● What the task requires
Please copy the Pressure Point text from "Bobby Darin has" to "telling his story?", swapping "racism" for "prejudice".

++++ Selected text

PRESSURE POINT
US, 1962, 80 minutes, Black and white.
Sydney Poitier, Bobby Darin, Peter Falk, Carl Benton Reid.
Directed by Hubert Cornfield.
Pressure Point is a short but telling message film that tackles a number of issues very sincerely, perhaps at times a little too sincerely in a way. It fits into the cycle of Sidney Poitier films that show him as good and heroic (A Patch of Blue; The Slender Thread; To Sir With Love; Guess Who's Coming to Dinner) although it pre-dates these by some years. In 1963 he won the Oscar for Lilies of the Field.
Bobby Darin has acted effectively in several films. Here he has quite an unsympathetic role which he handles well. Direction is by Hubert Cornfield who made the Marion Brando drama (banned in Australia in 1969), The Night of the Following Day, later seen on television. Pressure Point is a good film on racism, America, psychiatry and mental illness.
1. What was the Pressure Point referred to in the title?
2. Was the structure of the film effective - setting, central flashback, commentary by Poitier, Darin's childhood and past, his fantasies and dreams? How else would this story have been told?
3. How important was the message of racism in the film?
4. Was Sidney Poitier's character credible, likeable? The effect of seeing him as older advising a younger doctor? What was the point of telling his story?
5. What did the war setting, prison, psychiatry, black and white photography add to the film?
6. What were your first impressions of the patient? Sympathy in spite of his hostility? Did he need treatment and did the doctor offer this to him?
7. Did the doctor allow personal hostility to interfere with his treatment? Was he right in attempting to refuse the case? Was he ultimately successful in getting a positive response from the patient?
8. How interesting was the case history of the patient? The doctors remarked that there were a million men in similar situations but had coped. Why hadn't this patient?
9. What did the film have to offer on right-wing tendencies in people, the paranoia of fascists and appeal of extreme fascism to such personalities; their fear of personal violence yet advocating extreme violence? The patient's Nazism in relation to African Americans (better than Jews - they could be identified without a star)?
10. The individual optimism of each and their clash - that Fascist liberty would win and the Doctor's view that sanity would keep winning? The patient's taunt that the Doctor was dreaming - his United States did not even accord him the equality of the Constitution?
11. What is the impact of a film like this in "educating" audiences to balanced and 'normal' ideas and attitudes? Why? How?
12. Details of the case history: the turns, seeing himself (then his father) struggling in the sink; his lonely childhood; neurotic mother; the drunken father and the girl and his love for his mother; destructive games at school; his dislike of blood - the incident with the liver; his potentate fantasy and the elephant treading on him; his work after school; his meeting with the fascists; his going to Nazi meetings and signing up; his visual presentations of how the Nazis grow in number and build up funds; the rally; the aims of the Nazis; his arrests; the Doctor's analysis of why he joined the Nazis. The film informed us quietly of the execution of the patient and showed us the Doctor's success. Was this a convincing optimistic view?

++++++++
++++ Source data

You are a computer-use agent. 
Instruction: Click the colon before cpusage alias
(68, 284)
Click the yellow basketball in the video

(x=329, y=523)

++++++++
++++ Source data

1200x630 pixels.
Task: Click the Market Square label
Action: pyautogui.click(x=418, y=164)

++++++++

● Answer to the problem
Bobby Darin has acted effectively in several films. Here he has quite an unsympathetic role which he handles well. Direction is by Hubert Cornfield who made the Marion Brando drama (banned in Australia in 1969), The Night of the Following Day, later seen on television. Pressure Point is a good film on prejudice, America, psychiatry and mental illness.
1. What was the Pressure Point referred to in the title?
2. Was the structure of the film effective - setting, central flashback, commentary by Poitier, Darin's childhood and past, his fantasies and dreams? How else would this story have been told?
3. How important was the message of prejudice in the film?
4. Was Sidney Poitier's character credible, likeable? The effect of seeing him as older advising a younger doctor? What was the point of telling his story?